Consigne A
D'après le texte sur le séisme à Tôkyô, combien de morts les autorités japonaises recensaient-elles officiellement le lendemain pour le département de Tôkyô ?
Consigne B
Poursuivez le texte sur le séisme à Tôkyô et ses échos médiatiques à partir de sa dernière phrase.

Texte fourni
# # # #
Pourtant, dès la matinée du vendredi 11, heure française, certains médias français tentaient de semer la panique en pronostiquant un Tôkyô rasé et anéanti ! Ils devaient cependant se contenter - et pour cause - d’annoncer que le parking de Tôkyô Disneyland était inondé… En effet, gagnant sur la mer, l’Oriental Land Company, propriétaire de ce parc d’attractions, entreprise à capitaux japonais qui a acheté le label américain (Walt Disney Company n’est qu’un partenaire, touchant 10 % de royalties sur les entrées et 5 % sur les ventes à l’intérieur des parcs, mais ne possédant aucune action), a dû faire quelques économies pour garer les voitures de ses clients en ne réalisant qu’une simple surélévation. Tôkyô Disneyland constitue d’ailleurs un cas à part dans l’urbanisme japonais parce que, contrairement à l’habitude, il ne privilégie pas les déplacements des personnes en train ou en métro, mais en voiture, conformément au modèle américain (et occidental). Une étude faite sur la sécurité de Tôkyô Disneyland n’a même reçu aucune réponse [2].
Dès que la nouvelle de l’énorme secousse fut connue, tout le monde s’est donc inquiété du sort de Tôkyô. Certes, le choc a été rude dans la plus grande mégapole du monde, les gratte-ciels ont tangué, des vitres ont été brisées, des maisons fissurées, mais, le lendemain, les autorités japonaises ne recensaient officiellement que cinq morts pour le département de Tôkyô, six le surlendemain, autrement dit pas plus qu’un malheureusement banal accident de la route. Le gigantesque, et spectaculaire, incendie du combinat pétrochimique de Chiba (probablement à l’origine des quatorze morts recensés le 14 mars dans le département éponyme) s’explique probablement par une grosse défaillance locale, car aucun autre des nombreux combinats et raffineries qui ceinturent la baie de Tôkyô n’a été endommagé d’une telle façon.
Cela n’a pourtant pas empêché les témoignages sensationnalistes et inutiles d’étrangers présents à Tôkyô d’affluer sur les ondes. La palme du ridicule revient à un journaliste du service public de la télévision française qui manifestement a eu très peur, mais qui se demandait avec morgue et condescendance comment les Tôkyôtes, le soir même, pouvaient continuer à manger, boire dans les bars et même, pour certains, à draguer les filles ! Pourtant, il se vantait d’avoir vécu plus de dix ans au Japon… Fichtre, les Japonais seraient-ils des extra-terrestres pour vivre dans un pays manifestement diabolique, pour oser penser à la vie, à se sustenter, et plus si affinité, au lieu de prier silencieusement pour la Terre-Mère qui se serait montrée ingrate ?
# # # #
Listing extrait
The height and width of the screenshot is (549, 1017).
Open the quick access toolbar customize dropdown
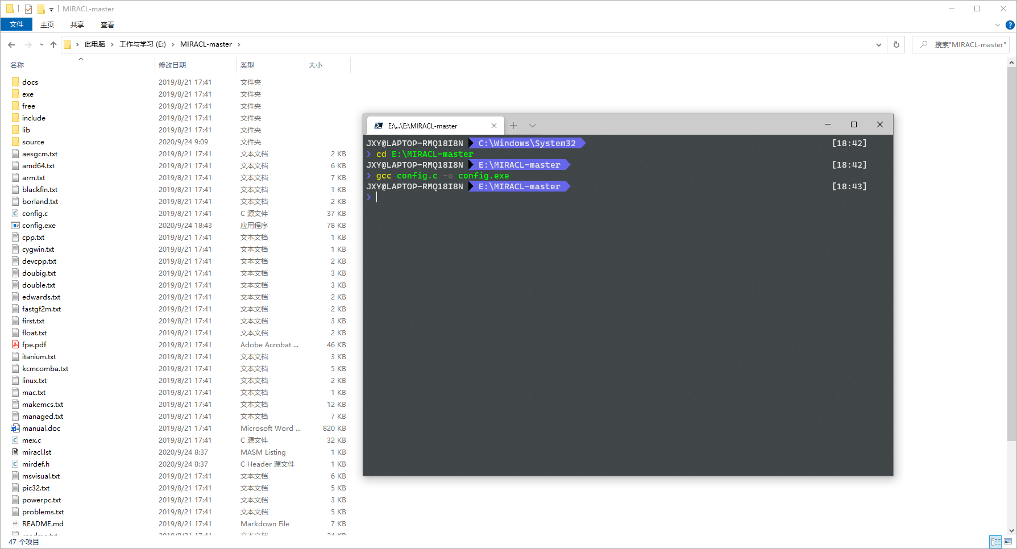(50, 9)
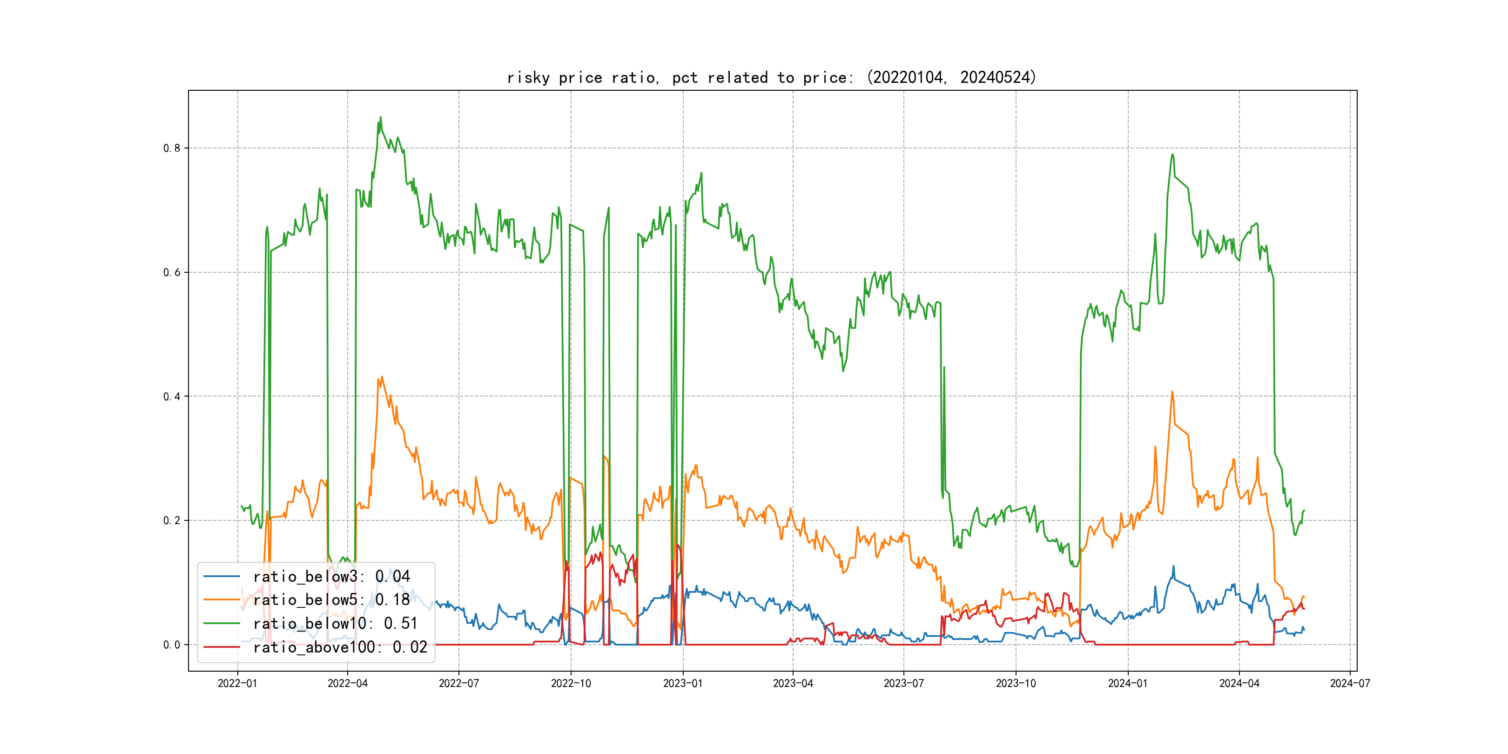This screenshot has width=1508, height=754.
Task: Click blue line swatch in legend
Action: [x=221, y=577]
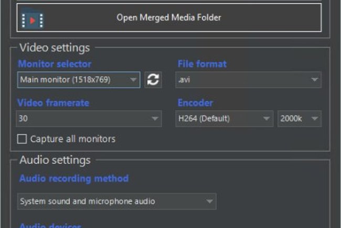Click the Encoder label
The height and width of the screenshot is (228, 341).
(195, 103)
# # # #
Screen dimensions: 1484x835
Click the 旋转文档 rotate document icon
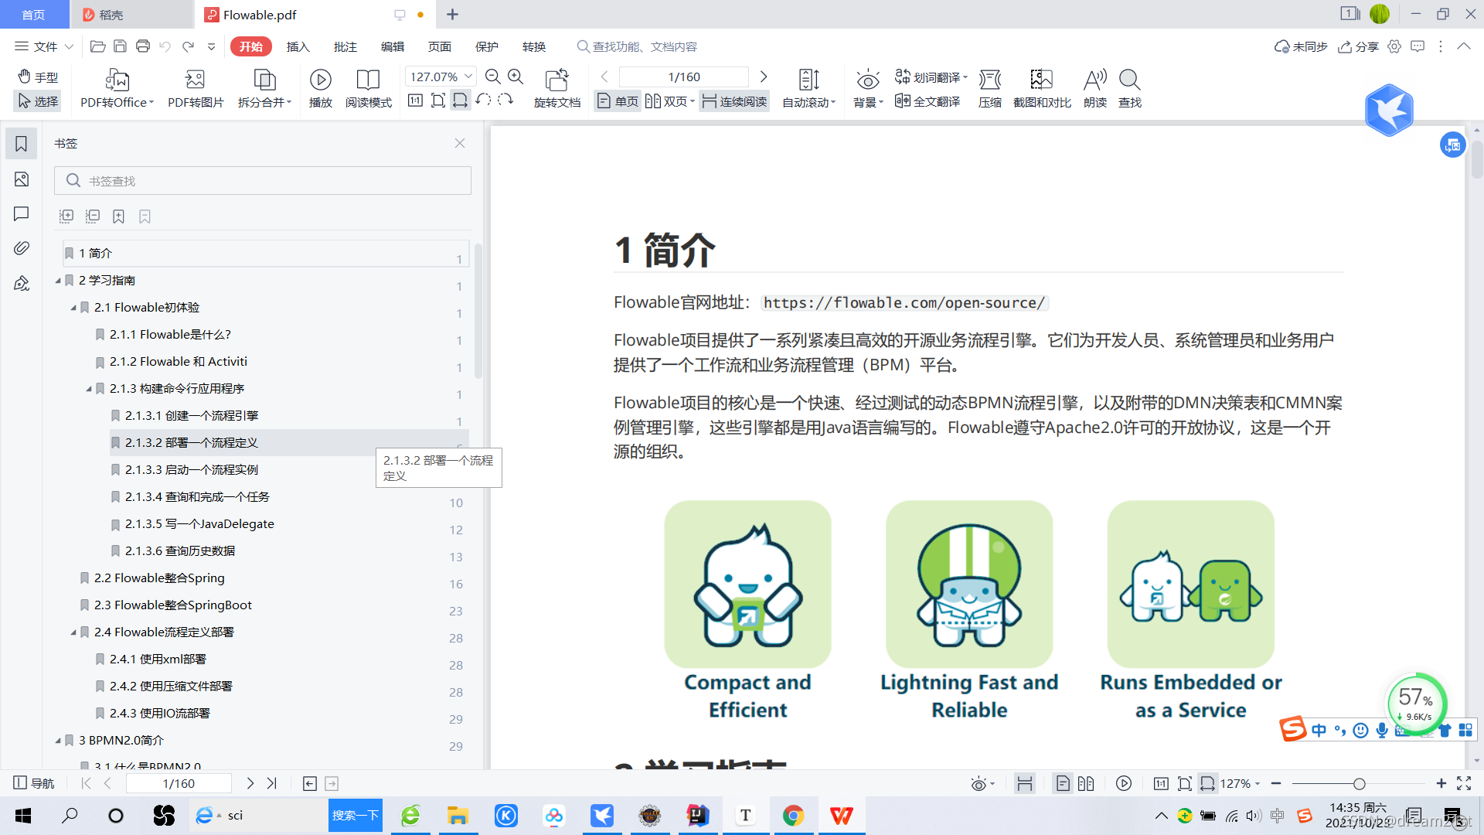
# # # #
Réponse A
Cinq morts.

Réponse B
Le Sanriku et sa mémoire du risque
Dimanche encore, soit plus de 48 heures après le principal séisme, les médias français balbutient tout juste les noms de Sendai (un million d’habitants, une ville grande comme Lyon ou Marseille, pourtant) et de Miyagi (son département). Quant à celui d’Iwate, département le plus touché, et singulièrement sa région littorale du Sanriku, silence absolu, inexistence géographique. Beaucoup de téléspectateurs ou d’auditeurs ont donc cru en toute bonne foi que si Tôkyô n’avait finalement pas été englouti, le drame se déplaçait à Sendai. Personne n’a précisé que cette métropole était située à une dizaine de kilomètres à l’arrière de la côte, et déjà un peu en hauteur, donc relativement protégée. C’est d’ailleurs ce qui s’est passé : le tsunami, de surcroît ralenti par des digues intermédiaires (mais une seule d’entre elles a été montrée sur les images les plus diffusées), n’a atteint que les faubourgs orientaux de Sendai. Si la ville subit encore une semaine après les coupures d’eau et d’électricité, très peu de bâtiments ont été touchés par le séisme (ils ont donc résisté), aucun quartier de la ville proprement dite n’a été inondé (ce qui n’est pas le cas de la côte, évidemment, cf. infra), et, comme me l’a d’emblée signalé un habitant, « la vie y a lentement repris son cours ».
Dès vendredi, quelques heures après la principale secousse, un simple clic sur la Toile permettait déjà d’en savoir beaucoup. Deux options étaient même possibles. D’une part consulter Google Earth pour vérifier le décalage entre les images présentées par les médias, abusivement généralisées, et l’organisation spatiale de l’aire urbaine de Sendai. D’autre part consulter des sites japonais, ce qui suppose évidemment de connaître la langue japonaise et donc d’avoir fait l’effort de l’apprendre… Dès le 9 mars, deux jours avant, un séisme important avait été signalé. Le lendemain 10 mars, après un autre séisme survenu dans la même zone, les services de surveillance s’étaient placés en alerte, et sensibilisaient les populations. La JMA annonçait « une semaine de vigilance ». Le 11 mars, dès la grande secousse, l’alerte au tsunami est immédiatement déclenchée sur les zones côtières du Sanriku, par sirènes et haut-parleurs. Les habitants, qui disposaient d’une demi-heure pour réagir, se sont réfugiés en masse sur les hauteurs. C’est ce qu’on peut voir sur quelques images dès le samedi 12 mars, à Kamaishi notamment.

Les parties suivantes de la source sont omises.